Je m'en veux presque aussitôt d'avoir employé un ton aussi dur. Je me calme une seconde, tentant de faire acte de sagesse christique. Lorsque Saint Pierre, le plus béotien et le plus impulsif des apôtres, avait coupé de son épée une oreille à un soldat romain, venu chercher le Fils pour le juger, celui-ci avait condamné l'acte sans pour autant montrer son ire, se contentant de conjurer le mal que son compagnon avait fait. Ce qui se déroule sous mes yeux y ressemble étrangement. Je ne suis pas sûre, cependant, qu'il soit aussi facile de s'expliquer auprès des créatures aquatiques qu'auprès des antiques occupants de Jérusalem. Mais par Josaphat, que ses cris, dans le contexte, étaient énervants !
En parlant de cri, celui étrange des indigènes les rappelle à ma mémoire. Deux ont déjà réussi à passer outre la couche de glace que le jeune homme à répandu sur le sol, et contemplent notre duo étrange, dubitatifs. Cependant, j'en distingue une demi-dizaines d'autres qui s'approchent à grands pas mouillés, sans doute alertés par les appels de leurs congénères.

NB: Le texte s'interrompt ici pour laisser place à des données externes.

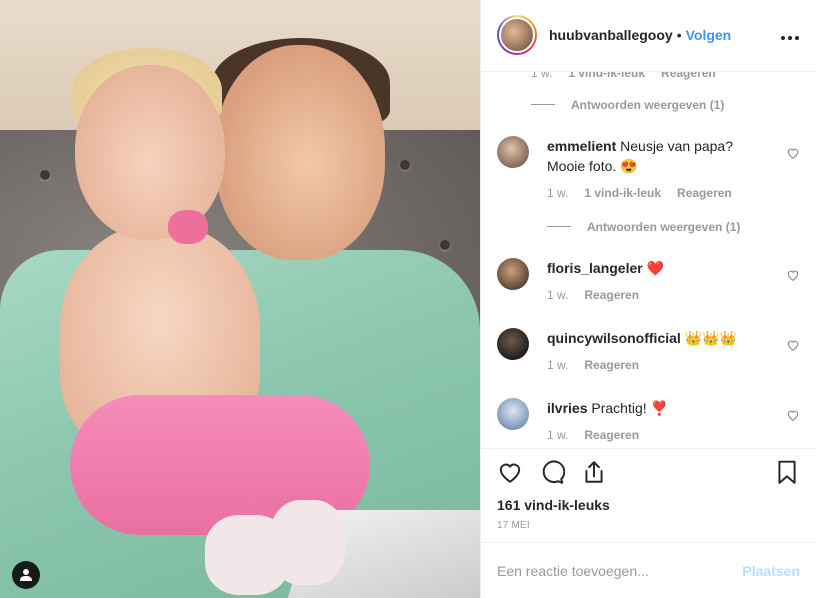 The width and height of the screenshot is (816, 598). What do you see at coordinates (594, 472) in the screenshot?
I see `share-icon` at bounding box center [594, 472].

-Excusez-nous. Nous sommes ici par erreur. Je peux soigner les dégâts que lui -je pointe du doigt le sorcier, toujours sous moi- a causé. Si vous promettez de ne pas nous faire de mal.
Un instant, les humanoïdes semblent comprendre ce que je dis, et paraissent même hocher leur gueule difforme. J'ai un petit espoir, lorsque l'une d'entre elle feule, rugit, ou... gargouille, à l'autre un message qui, en apparence, n'a rien de très agressif. Puis, sans prévenir, l'une d'elle se saisit de la hampe de sa lance, qu'elle a ramassée au sol, et me frappe au front. Des étoiles envahissent mon champs de vision, accompagnées d'une douleur vive, et d'une sensation de flottement qui m'annonce que mon cerveau perd l'emprise sur mon corps.
-Désolée... j'articule à l'adresse du jeune homme, avant qu'une deuxième frappe contondante n'obscurcisse complètement ma conscience.